Work required: Exact reproduction of every entry is required.
+++ Provided records +++
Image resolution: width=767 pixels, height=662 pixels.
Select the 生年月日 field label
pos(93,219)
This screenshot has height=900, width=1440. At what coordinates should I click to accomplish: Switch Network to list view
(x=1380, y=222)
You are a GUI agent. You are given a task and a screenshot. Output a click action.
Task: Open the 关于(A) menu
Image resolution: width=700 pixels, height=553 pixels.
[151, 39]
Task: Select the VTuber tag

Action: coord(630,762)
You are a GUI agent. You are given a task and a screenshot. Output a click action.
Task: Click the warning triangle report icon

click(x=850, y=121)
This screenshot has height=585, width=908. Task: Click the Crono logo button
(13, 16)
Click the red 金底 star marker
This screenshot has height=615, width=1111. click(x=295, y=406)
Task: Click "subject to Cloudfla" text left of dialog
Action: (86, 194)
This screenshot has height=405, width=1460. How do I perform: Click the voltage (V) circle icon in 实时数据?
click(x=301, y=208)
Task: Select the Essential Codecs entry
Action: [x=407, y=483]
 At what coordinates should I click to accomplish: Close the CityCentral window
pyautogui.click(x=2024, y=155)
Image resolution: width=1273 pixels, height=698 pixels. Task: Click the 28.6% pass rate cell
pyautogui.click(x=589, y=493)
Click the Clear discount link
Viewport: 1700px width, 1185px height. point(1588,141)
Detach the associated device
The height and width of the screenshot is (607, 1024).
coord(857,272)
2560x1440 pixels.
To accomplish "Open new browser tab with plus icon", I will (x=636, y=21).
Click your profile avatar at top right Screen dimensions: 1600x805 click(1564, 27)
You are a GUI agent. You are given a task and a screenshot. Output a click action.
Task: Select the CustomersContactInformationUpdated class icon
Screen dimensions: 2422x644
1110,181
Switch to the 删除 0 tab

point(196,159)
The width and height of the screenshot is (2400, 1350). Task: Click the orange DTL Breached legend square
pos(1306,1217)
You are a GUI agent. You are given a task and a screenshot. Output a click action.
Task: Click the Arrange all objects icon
+++
Solution to the problem:
Image resolution: width=767 pixels, height=662 pixels.
Select the 生年月日 field label
pos(93,219)
This screenshot has height=900, width=1440. At what coordinates should I click to accomplish: Switch Network to list view
(x=1380, y=222)
You are a GUI agent. You are given a task and a screenshot. Output a click action.
Task: Open the 关于(A) menu
Image resolution: width=700 pixels, height=553 pixels.
[151, 39]
Task: Select the VTuber tag

Action: coord(630,762)
You are a GUI agent. You are given a task and a screenshot. Output a click action.
Task: Click the warning triangle report icon

click(x=850, y=121)
This screenshot has height=585, width=908. Task: Click the Crono logo button
(13, 16)
Click the red 金底 star marker
This screenshot has height=615, width=1111. click(x=295, y=406)
Task: Click "subject to Cloudfla" text left of dialog
Action: (86, 194)
This screenshot has height=405, width=1460. How do I perform: Click the voltage (V) circle icon in 实时数据?
click(x=301, y=208)
Task: Select the Essential Codecs entry
Action: [x=407, y=483]
 At what coordinates should I click to accomplish: Close the CityCentral window
pyautogui.click(x=2024, y=155)
Image resolution: width=1273 pixels, height=698 pixels. Task: Click the 28.6% pass rate cell
pyautogui.click(x=589, y=493)
Click the Clear discount link
Viewport: 1700px width, 1185px height. point(1588,141)
Detach the associated device
The height and width of the screenshot is (607, 1024).
coord(857,272)
2560x1440 pixels.
To accomplish "Open new browser tab with plus icon", I will (x=636, y=21).
Click your profile avatar at top right Screen dimensions: 1600x805 click(1564, 27)
You are a GUI agent. You are given a task and a screenshot. Output a click action.
Task: Select the CustomersContactInformationUpdated class icon
Screen dimensions: 2422x644
1110,181
Switch to the 删除 0 tab

point(196,159)
The width and height of the screenshot is (2400, 1350). Task: Click the orange DTL Breached legend square
pos(1306,1217)
You are a GUI agent. You are given a task and a screenshot. Output a click action.
Task: Click the Arrange all objects icon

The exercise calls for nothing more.